Le misure prevedono tariffe del 25 per cento su diversi prodotti importati dal paese asiatico, per un valore complessivo di 34 miliardi di dollari.
Ma da Washington sono in arrivo nelle prossime settimane nuovi dazi contro la Cina che potrebbero toccare complessivamente i 500 miliardi di dollari.
Trump ha spiegato che a questa cifra si potrebbe arrivare nel caso in cui Pechino dovesse reagire al provvedimento americano.
Il governo cinese ha puntualmente replicato con tariffe di rappresaglia sui prodotti made in Usa.
Il piano statunitense è stato definito dal ministero del Commercio cinese l’inizio della “più grande guerra commerciale della storia economica”.
“Prima 34 miliardi, e poi ne avrete altri 16 in due settimane e poi, come sapete, abbiamo 200 miliardi in sospeso e poi dopo i 200 miliardi ne abbiamo altri 300. Ok? Quindi abbiamo 50 più 200 più quasi 300”, ha dichiarato Trump a bordo dell’Air Force One, in viaggio verso il Montana.

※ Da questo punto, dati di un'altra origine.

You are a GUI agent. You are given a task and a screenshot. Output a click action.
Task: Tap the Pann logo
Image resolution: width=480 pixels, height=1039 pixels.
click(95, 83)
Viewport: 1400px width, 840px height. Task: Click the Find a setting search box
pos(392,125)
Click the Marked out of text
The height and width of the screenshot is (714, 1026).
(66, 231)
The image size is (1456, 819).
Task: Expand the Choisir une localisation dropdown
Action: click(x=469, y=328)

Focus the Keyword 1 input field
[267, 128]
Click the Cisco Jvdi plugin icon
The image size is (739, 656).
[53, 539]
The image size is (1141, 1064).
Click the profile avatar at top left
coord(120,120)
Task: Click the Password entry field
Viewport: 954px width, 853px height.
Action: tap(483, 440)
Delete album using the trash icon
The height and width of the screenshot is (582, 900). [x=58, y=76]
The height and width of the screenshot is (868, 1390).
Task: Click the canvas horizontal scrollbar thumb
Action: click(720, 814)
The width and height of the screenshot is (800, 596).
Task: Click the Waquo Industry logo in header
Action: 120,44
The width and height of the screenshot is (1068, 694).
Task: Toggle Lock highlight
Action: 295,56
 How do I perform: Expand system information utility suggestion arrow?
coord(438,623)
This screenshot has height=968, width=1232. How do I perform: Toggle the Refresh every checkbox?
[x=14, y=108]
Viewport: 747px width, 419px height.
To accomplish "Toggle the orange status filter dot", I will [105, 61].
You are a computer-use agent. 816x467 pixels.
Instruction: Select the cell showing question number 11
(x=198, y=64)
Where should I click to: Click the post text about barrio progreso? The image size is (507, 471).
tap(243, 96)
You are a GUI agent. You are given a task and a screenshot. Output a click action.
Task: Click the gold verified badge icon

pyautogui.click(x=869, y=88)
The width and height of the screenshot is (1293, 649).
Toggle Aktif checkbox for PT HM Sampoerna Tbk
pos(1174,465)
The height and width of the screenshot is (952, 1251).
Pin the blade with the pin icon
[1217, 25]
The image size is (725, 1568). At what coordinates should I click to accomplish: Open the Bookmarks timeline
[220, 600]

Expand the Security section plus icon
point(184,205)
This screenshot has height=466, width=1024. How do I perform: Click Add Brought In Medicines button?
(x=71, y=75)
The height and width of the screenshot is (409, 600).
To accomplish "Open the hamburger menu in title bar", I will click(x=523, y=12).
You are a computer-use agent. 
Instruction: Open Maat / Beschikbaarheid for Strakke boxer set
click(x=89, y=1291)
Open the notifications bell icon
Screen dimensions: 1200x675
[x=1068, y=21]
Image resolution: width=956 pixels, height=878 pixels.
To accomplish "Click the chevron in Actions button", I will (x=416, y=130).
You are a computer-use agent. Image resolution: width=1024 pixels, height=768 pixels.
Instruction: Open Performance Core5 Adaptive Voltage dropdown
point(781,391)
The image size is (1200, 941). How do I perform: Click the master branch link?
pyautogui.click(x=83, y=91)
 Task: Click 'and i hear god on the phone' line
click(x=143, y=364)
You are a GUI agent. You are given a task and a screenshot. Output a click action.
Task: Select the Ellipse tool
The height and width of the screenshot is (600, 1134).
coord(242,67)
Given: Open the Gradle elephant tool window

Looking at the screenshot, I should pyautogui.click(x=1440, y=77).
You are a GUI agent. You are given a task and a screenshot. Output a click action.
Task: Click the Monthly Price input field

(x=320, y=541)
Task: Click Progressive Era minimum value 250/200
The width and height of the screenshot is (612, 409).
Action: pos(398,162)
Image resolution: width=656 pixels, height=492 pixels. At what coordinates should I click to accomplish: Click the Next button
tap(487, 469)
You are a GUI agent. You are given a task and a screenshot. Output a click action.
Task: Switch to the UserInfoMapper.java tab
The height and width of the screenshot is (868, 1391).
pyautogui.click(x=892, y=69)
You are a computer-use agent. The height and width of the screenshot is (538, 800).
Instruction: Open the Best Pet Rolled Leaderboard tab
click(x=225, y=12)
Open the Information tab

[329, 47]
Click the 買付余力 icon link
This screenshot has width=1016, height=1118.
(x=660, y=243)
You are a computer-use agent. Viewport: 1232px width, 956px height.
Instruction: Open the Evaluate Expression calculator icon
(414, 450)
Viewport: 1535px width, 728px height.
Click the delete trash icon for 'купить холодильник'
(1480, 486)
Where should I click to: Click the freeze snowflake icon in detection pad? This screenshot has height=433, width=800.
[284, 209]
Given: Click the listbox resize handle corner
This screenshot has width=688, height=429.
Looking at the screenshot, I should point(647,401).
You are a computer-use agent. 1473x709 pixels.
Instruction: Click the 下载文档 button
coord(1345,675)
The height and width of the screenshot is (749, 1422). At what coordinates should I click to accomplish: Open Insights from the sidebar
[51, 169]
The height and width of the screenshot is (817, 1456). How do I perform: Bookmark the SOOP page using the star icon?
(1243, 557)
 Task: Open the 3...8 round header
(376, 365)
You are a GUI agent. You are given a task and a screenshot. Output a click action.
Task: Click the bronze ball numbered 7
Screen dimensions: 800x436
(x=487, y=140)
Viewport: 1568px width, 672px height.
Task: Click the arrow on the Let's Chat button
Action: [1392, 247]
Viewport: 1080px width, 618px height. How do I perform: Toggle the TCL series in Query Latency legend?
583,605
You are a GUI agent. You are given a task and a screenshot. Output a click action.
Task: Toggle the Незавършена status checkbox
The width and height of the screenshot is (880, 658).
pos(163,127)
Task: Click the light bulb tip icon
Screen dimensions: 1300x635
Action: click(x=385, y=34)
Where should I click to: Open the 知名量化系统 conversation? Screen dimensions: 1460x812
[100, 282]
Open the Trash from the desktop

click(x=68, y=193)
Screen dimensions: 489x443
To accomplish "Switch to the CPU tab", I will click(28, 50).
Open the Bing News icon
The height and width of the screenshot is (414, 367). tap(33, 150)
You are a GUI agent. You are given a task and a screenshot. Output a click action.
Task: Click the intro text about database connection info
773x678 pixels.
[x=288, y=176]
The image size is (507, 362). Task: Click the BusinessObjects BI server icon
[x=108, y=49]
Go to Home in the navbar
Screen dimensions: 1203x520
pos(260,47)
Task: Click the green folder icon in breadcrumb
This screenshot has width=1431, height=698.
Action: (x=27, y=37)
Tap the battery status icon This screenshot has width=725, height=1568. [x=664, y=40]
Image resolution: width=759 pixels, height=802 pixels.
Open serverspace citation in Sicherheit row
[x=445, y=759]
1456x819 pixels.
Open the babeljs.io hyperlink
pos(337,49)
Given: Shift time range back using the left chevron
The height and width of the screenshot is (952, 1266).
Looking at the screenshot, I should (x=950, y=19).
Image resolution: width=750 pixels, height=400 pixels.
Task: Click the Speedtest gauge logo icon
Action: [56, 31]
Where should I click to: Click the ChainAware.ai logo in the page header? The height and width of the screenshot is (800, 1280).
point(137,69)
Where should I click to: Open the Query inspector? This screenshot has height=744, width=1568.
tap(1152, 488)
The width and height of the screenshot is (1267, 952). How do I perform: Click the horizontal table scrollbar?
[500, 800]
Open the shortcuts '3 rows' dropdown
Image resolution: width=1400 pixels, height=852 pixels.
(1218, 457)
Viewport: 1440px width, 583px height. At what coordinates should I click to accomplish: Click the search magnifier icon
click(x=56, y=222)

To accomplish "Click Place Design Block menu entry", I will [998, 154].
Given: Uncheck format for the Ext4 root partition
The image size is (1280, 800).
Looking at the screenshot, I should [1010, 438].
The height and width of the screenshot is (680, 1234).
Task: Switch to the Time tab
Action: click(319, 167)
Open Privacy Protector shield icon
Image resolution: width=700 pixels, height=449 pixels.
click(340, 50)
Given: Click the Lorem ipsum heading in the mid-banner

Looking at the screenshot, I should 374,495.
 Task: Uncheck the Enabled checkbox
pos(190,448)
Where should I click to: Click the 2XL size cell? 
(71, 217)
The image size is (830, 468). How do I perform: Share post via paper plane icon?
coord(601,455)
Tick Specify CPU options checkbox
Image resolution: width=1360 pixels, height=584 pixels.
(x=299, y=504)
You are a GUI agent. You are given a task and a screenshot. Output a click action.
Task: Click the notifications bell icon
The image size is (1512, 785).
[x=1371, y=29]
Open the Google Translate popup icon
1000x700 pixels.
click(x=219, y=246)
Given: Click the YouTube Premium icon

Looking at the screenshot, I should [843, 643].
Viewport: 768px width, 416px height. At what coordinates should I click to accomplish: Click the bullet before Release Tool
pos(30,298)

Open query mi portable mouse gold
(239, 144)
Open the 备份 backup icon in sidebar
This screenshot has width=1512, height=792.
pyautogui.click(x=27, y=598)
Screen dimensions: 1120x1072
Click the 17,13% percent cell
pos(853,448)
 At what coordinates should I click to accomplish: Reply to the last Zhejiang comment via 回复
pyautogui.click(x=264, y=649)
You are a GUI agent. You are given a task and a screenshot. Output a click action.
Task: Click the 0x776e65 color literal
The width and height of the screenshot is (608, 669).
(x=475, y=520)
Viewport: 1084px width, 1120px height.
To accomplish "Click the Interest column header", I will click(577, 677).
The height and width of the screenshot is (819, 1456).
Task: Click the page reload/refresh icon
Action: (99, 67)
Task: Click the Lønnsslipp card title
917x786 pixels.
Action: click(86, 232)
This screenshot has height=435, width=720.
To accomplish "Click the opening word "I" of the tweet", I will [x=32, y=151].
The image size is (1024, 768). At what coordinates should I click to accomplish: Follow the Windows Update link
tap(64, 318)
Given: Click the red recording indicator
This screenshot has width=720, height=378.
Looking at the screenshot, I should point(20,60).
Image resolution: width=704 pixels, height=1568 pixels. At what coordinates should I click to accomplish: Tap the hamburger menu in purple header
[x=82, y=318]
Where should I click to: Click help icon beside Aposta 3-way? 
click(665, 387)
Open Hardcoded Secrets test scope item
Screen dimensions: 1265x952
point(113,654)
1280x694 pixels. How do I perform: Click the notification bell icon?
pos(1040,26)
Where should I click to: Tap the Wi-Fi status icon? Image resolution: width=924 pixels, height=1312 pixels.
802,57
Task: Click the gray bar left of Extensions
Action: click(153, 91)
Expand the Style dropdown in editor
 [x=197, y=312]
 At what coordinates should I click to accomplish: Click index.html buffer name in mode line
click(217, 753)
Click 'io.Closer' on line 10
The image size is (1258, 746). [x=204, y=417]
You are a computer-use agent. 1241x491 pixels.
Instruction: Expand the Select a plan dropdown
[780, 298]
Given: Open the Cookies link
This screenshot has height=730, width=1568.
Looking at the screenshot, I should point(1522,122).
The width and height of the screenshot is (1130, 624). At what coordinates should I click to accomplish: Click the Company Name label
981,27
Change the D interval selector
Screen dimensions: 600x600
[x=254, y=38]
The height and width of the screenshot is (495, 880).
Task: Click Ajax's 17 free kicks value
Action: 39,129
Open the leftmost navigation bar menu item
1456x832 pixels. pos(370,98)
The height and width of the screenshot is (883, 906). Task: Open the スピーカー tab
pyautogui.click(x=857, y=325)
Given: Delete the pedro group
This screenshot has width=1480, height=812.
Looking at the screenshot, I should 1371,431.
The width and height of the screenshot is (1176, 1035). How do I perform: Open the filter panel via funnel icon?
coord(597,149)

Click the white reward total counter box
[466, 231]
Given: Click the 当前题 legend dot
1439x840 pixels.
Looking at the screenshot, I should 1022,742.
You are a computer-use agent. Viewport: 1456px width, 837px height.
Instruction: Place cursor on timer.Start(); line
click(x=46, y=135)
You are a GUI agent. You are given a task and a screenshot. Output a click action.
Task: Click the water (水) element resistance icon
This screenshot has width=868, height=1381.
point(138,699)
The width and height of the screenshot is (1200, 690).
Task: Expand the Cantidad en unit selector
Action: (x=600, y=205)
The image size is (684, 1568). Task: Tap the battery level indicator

I dazi per 34 miliardi, annunciati nelle scorse settimane, sono in vigore dalle ore 12 del 6 luglio ora locale di Pechino (le 6 del mattino in Italia).
Le misure colpiscono macchinari, apparecchiature elettroniche e hi-tech, compresi computer, hard-disc e Led, ma anche il settore automobilistico.
L’amministrazione doganale cinese, da parte sua, ha lanciato misure protezionistiche su oltre 800 prodotti americani, che provengono soprattutto dai settori agro-alimentari e automobilistico, per un valore complessivo di 34 miliardi di dollari, lo stesso valore, per ora, delle merci cinesi colpite dai dazi Usa.
La contromisura è attiva da mezzogiorno di oggi, venerdì 6 luglio, lo stesso orario in cui sono entrati i vigore i dazi Usa.
Il ministro degli Esteri, Wang Yi, ha definito “un comportamento miope” la mossa degli Stati che “va contro le regole dell’Organizzazione mondiale del commercio e il sistema multilaterale del commercio”.
Avviare una guerra commerciale “non è mai una soluzione” e la Cina “non ne innescherà mai una”, ha sottolineato il primo ministro cinese, Li Keqiang.